21
grepl("instance|percentage", labelTest$Text)

will return true if any one of instance or percentage is present.

How will I get true only when both the terms are present?

Peter Mortensen
  • 30,738
  • 21
  • 105
  • 131
toofrellik
  • 1,277
  • 4
  • 15
  • 39
  • how about `grep` once with the "instance" and then do the same with "percentage"? get the replies (as T or F) and combine them ? – amonk May 24 '17 at 08:28
  • See for example https://stackoverflow.com/questions/43803561 – talat May 24 '17 at 08:28
  • i need to populate an excel with this combination, below is code: `labelTest$label[ grep("instance", labelTest$Text)] <- "combination1"` so one with "instance" and other with "percentage" wont work. – toofrellik May 24 '17 at 08:32
  • 1
    `labelTest$label[ grep("instance", labelTest$Text) & grep("percentage", labelTest$Text)] <- "combination1"` is what @agerom was suggesting and should work – FlorianGD May 24 '17 at 08:40
  • Above one doesn't work it is behaving as | operator, as well giving below warning: `longer object length is not a multiple of shorter object length` – toofrellik May 24 '17 at 08:43

3 Answers3

32
Text <- c("instance", "percentage", "n", 
          "instance percentage", "percentage instance")

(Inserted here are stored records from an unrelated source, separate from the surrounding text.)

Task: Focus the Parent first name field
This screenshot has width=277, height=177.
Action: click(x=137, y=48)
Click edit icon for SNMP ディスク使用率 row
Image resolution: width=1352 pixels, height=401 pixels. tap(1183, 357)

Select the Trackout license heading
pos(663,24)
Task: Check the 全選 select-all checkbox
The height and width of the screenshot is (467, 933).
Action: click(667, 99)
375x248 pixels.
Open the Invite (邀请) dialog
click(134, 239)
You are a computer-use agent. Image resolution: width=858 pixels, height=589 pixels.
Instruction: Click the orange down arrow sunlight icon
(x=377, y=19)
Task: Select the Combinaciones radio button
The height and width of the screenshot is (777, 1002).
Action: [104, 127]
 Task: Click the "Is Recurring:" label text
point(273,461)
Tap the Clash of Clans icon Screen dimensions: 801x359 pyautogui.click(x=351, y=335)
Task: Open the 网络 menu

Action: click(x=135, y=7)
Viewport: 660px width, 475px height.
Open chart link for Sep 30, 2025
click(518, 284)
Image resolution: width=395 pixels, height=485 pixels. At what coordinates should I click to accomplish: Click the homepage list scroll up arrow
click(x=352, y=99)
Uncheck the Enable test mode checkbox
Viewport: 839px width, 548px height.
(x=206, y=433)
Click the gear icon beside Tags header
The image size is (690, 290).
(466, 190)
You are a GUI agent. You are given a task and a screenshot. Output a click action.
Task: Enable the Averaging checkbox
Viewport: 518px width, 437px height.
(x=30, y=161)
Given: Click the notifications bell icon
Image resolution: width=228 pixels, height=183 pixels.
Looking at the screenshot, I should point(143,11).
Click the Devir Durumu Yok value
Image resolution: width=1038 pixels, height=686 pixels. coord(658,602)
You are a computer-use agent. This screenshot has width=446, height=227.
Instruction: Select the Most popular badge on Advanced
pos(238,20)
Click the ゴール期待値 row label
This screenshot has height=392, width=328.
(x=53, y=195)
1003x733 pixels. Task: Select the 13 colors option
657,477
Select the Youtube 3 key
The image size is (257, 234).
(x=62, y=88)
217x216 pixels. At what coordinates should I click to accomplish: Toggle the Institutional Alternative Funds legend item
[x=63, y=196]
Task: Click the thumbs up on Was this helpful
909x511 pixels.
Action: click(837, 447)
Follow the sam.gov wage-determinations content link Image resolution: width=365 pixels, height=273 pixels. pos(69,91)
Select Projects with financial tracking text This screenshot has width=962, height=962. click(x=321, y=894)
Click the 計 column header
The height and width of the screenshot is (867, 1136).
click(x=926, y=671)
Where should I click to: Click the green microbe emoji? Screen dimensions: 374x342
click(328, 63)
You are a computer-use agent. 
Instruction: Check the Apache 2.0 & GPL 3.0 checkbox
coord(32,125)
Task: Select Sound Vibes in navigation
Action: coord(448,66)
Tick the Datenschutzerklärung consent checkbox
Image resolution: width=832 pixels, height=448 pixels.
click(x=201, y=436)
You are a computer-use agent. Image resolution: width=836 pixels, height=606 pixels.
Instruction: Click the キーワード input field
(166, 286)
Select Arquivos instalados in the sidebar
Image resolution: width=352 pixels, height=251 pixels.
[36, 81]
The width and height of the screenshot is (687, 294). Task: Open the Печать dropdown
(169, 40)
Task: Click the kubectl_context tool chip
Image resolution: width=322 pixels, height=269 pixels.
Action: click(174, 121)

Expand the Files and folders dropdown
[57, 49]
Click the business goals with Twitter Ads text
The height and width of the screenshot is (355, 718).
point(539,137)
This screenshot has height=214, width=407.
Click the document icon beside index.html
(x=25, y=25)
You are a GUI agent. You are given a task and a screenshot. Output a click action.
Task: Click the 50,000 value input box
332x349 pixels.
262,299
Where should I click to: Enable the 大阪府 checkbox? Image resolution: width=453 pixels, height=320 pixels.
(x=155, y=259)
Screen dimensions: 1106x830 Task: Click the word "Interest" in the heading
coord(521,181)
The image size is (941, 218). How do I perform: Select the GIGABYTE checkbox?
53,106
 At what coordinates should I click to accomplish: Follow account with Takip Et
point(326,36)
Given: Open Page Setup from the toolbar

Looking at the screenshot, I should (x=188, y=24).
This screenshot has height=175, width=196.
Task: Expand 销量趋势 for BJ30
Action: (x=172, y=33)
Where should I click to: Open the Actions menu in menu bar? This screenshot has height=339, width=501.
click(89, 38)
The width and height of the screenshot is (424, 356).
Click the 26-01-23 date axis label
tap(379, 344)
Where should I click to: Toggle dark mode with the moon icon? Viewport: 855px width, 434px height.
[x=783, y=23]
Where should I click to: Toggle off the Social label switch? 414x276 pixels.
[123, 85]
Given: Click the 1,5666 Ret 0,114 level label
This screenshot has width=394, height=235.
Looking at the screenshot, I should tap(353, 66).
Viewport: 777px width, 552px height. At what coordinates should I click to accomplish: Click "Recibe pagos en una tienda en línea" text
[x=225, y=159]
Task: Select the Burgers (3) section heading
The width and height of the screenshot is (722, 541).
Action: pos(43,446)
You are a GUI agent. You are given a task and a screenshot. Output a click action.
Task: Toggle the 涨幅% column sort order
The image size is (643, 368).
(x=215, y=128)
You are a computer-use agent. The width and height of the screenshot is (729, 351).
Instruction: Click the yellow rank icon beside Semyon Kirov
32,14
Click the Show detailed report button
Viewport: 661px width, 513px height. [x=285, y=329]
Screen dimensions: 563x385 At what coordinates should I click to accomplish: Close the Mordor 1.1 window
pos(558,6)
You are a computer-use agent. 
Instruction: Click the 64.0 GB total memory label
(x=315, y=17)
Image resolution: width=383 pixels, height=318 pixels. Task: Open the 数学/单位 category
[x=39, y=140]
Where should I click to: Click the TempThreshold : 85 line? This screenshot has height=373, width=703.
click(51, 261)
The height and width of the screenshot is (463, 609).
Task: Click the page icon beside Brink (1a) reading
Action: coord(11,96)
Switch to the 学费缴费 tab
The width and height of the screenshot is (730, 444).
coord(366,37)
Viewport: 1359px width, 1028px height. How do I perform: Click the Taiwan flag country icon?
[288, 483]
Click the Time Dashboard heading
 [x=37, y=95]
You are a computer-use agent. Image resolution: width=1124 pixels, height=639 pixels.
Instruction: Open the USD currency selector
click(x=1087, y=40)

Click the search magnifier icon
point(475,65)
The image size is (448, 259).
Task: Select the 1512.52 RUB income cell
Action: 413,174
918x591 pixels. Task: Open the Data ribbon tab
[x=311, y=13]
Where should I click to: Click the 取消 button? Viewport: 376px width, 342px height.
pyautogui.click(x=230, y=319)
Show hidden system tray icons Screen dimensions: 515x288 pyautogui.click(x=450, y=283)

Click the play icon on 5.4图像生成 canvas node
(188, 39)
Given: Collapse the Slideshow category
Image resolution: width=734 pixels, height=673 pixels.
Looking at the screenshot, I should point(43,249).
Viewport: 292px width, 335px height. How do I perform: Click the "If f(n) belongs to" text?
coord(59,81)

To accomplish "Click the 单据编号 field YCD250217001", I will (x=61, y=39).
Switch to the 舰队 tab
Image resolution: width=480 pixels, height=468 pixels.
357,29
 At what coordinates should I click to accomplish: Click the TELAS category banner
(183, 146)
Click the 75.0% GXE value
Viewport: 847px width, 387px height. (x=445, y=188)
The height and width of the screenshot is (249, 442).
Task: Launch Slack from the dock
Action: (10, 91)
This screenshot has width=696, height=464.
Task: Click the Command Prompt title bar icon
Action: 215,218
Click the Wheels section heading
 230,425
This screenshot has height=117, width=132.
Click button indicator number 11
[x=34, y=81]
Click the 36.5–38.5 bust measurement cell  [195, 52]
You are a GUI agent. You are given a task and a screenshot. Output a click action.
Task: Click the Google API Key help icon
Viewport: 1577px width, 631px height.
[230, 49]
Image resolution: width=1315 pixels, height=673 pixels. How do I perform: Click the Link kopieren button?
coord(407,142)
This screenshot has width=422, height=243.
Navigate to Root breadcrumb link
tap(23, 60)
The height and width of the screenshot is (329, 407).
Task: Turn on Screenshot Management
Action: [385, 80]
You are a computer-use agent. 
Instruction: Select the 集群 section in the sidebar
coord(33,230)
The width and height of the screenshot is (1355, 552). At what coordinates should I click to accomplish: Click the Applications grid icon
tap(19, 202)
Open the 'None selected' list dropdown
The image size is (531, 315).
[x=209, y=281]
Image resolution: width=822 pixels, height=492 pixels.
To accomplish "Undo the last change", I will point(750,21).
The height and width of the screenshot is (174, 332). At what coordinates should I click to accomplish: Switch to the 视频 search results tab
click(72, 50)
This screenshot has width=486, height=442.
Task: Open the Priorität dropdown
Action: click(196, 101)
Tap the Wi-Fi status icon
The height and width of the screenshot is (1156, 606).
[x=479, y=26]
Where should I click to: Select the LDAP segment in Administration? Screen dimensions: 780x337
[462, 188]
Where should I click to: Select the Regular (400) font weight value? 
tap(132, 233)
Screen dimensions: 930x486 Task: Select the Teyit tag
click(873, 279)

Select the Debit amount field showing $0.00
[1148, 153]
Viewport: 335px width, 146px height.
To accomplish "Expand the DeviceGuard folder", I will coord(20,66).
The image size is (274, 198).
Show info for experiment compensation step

grepl("instance|percentage", Text)
# TRUE  TRUE FALSE  TRUE  TRUE

grepl("instance.*percentage|percentage.*instance", Text)
# FALSE FALSE FALSE TRUE  TRUE

The latter one works by looking for:

('instance')(any character sequence)('percentage')  
OR  
('percentage')(any character sequence)('instance')

Naturally if you need to find any combination of more than two words, this will get pretty complicated. Then the solution mentioned in the comments would be easier to implement and read.

Another alternative that might be relevant when matching many words is to use positive look-ahead (can be thought of as a 'non-consuming' match). For this you have to activate perl regex.

# create a vector of word combinations
set.seed(1)
words <- c("instance", "percentage", "element",
           "character", "n", "o", "p")
Text2 <- replicate(10, paste(sample(words, 5), collapse=" "))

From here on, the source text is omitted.